I am conscious of giving my hon. Friend time to respond. The retirement age for prison officers is linked to their pension arrangements. Prison officers are classified as civil servants, so are members of the civil service pension scheme. This is a defined-benefit scheme that pays a pension for life without investment uncertainties. It has one of the lowest employee contribution rates across the public sector; employers make contributions of 27% into the scheme on behalf of the employee.
When a pension age of 65 for new entrants was introduced in 2007, I am told it was done so following great consideration of the prison officer role and the demands it makes of prisoner officers and other operational roles in the civil service. I am told that the POA signed up to this scheme. Following the introduction of the alpha scheme in 2015, the normal pension age for prison officers is set at state pension age, which is between 65 and 68.
I am conscious that I have only 4 minutes, so I will continue.
My hon. Friend the Member for Sittingbourne and Sheppey has already made the point that we have tried to make change on this before. When the Prison Officers Association membership were balloted eight years ago, they did not accept the package to retire at the lower age of 65 with heavily subsidised additional contributions to the scheme. Although POA members rejected the offer, the Prison Governors Association accepted it and as a result some manager grade staff now have a lower pension age. Another offer was made in 2017, in which prison officers would have incurred no cost to access a pension at the age of 65, but again this was rejected by a union ballot union.

**Data:**
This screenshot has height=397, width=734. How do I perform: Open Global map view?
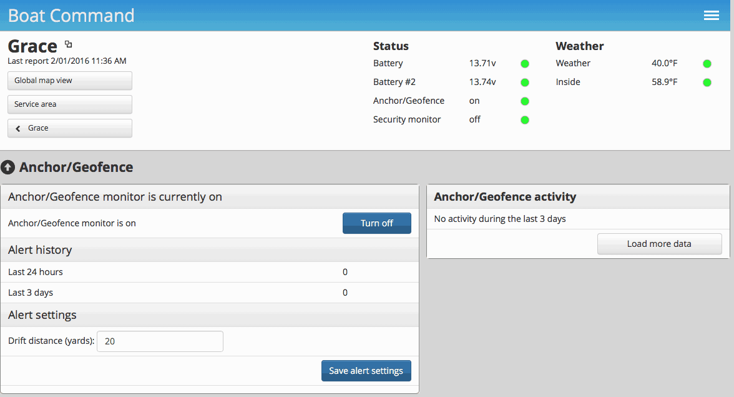(x=69, y=81)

**Directions for this task:**
Set down the part of the passage on prison officers' pensions starting with "When a pension" and going on through "I will continue.", word for word.

**The solution:**
When a pension age of 65 for new entrants was introduced in 2007, I am told it was done so following great consideration of the prison officer role and the demands it makes of prisoner officers and other operational roles in the civil service. I am told that the POA signed up to this scheme. Following the introduction of the alpha scheme in 2015, the normal pension age for prison officers is set at state pension age, which is between 65 and 68.
I am conscious that I have only 4 minutes, so I will continue.